SoR (Statement of Requirements)
Buyer document describing the requirement; can be either an alternative term for specification or an early-stage document preceding ITT.
Definition
SoR stands for Statement of Requirements. The term is used in two related but distinct ways. First, as an alternative label for the Specification section of an Invitation to Tender -- the detailed description of what the supplier must deliver. Second, as an early-stage document preceding the formal ITT, sometimes shared with potential suppliers during Pre-Market Engagement for feedback before the procurement is finalised.
How it works in practice
Where SoR is used as a specification synonym the substantive content is the same as a specification: functional requirements, non-functional requirements, performance levels, constraints, and acceptance criteria. The choice between "Specification" and "SoR" is often a buyer terminology preference rather than a substantive difference. Where SoR is used as an early-stage document the content is typically less detailed than a final specification: indicative scope, high-level requirements, and questions where the buyer wants supplier input. SoR feedback in this mode is similar to RFI engagement; suppliers respond with substantive but concise commentary on the proposed scope. Suppliers should match their response shape to the SoR shape: a final-specification-style SoR wants the same kind of detailed bid response as an ITT specification; an early-stage SoR wants higher-level engagement with the scope. The distinction is most relevant in central government and large outsourcing procurement where SoR-style engagement happens before formal ITT issue. In smaller procurements the SoR concept is usually folded into the ITT specification without a separate document.
Common questions
Is SoR the same as a specification?
In many contexts yes; the terms are used interchangeably. Some buyers use SoR specifically to mean an early-stage document preceding the formal specification, used for pre-market engagement and supplier feedback. The buyer's usage is normally clear from context.

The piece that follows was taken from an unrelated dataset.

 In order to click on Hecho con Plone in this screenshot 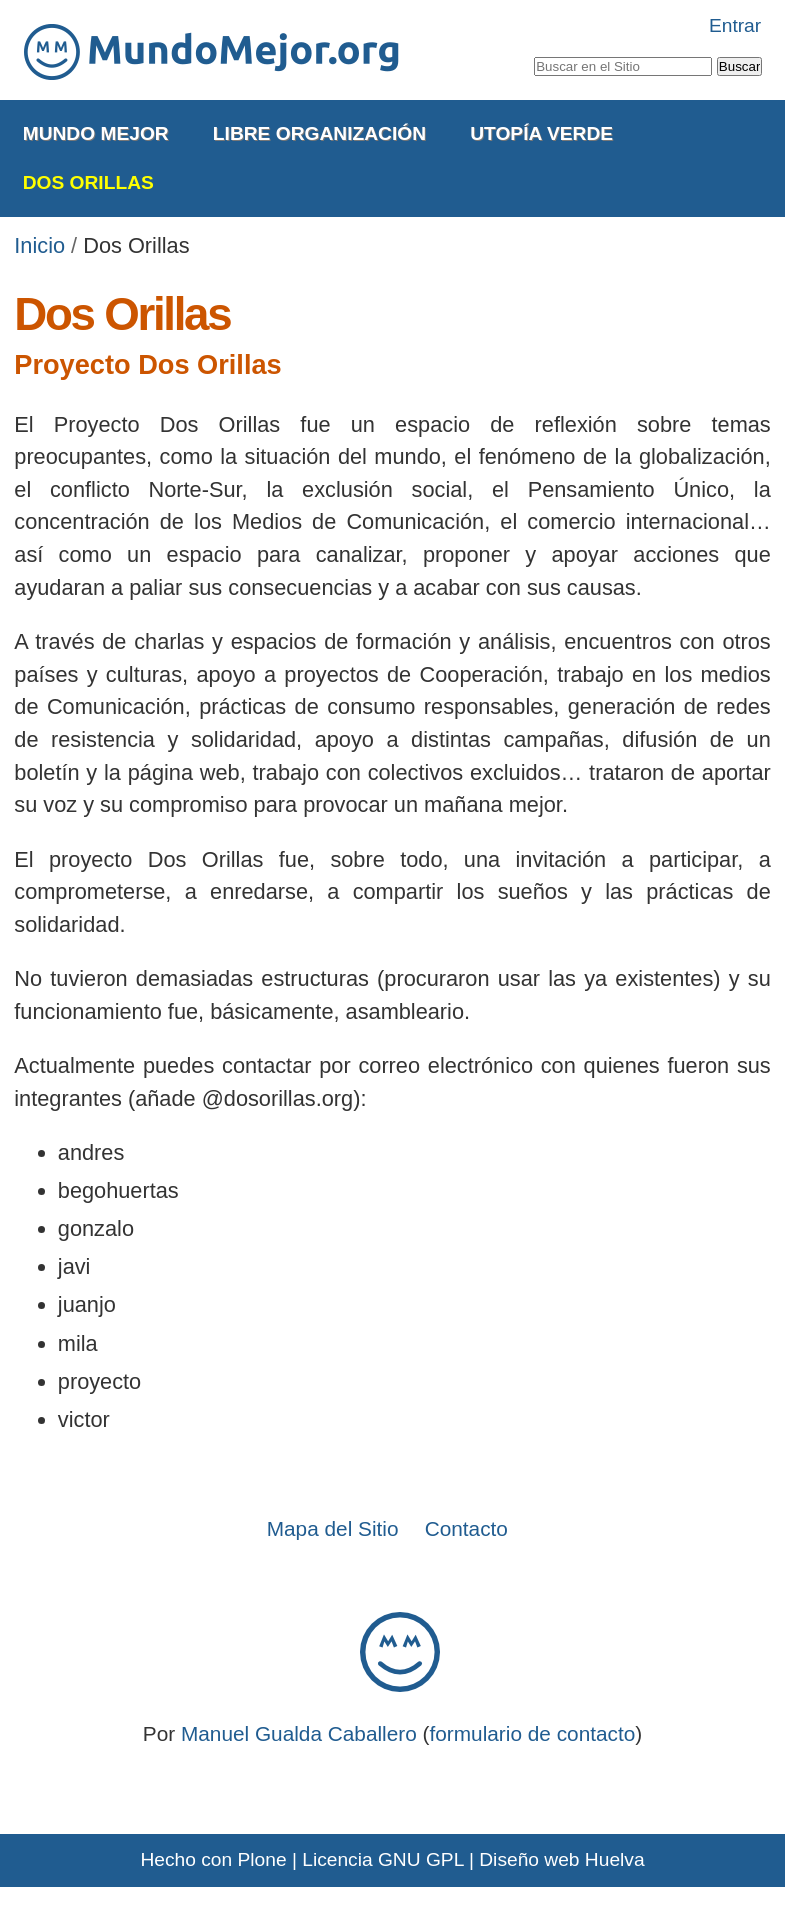, I will do `click(213, 1859)`.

How do I respond to an SoR shared at pre-market engagement?
With substantive but concise feedback on the proposed scope: areas you can deliver, areas that need clarification or adjustment, indicative timing and resourcing, any constraints the buyer should factor in. Treat it as a structured conversation rather than a full bid response.
Are SoRs binding on the buyer?
No more than a specification is. The SoR describes the requirement but the buyer can refine it before the formal procurement. Material changes between SoR and ITT are normal; suppliers should respond to whatever is in the formal ITT regardless of earlier SoR content.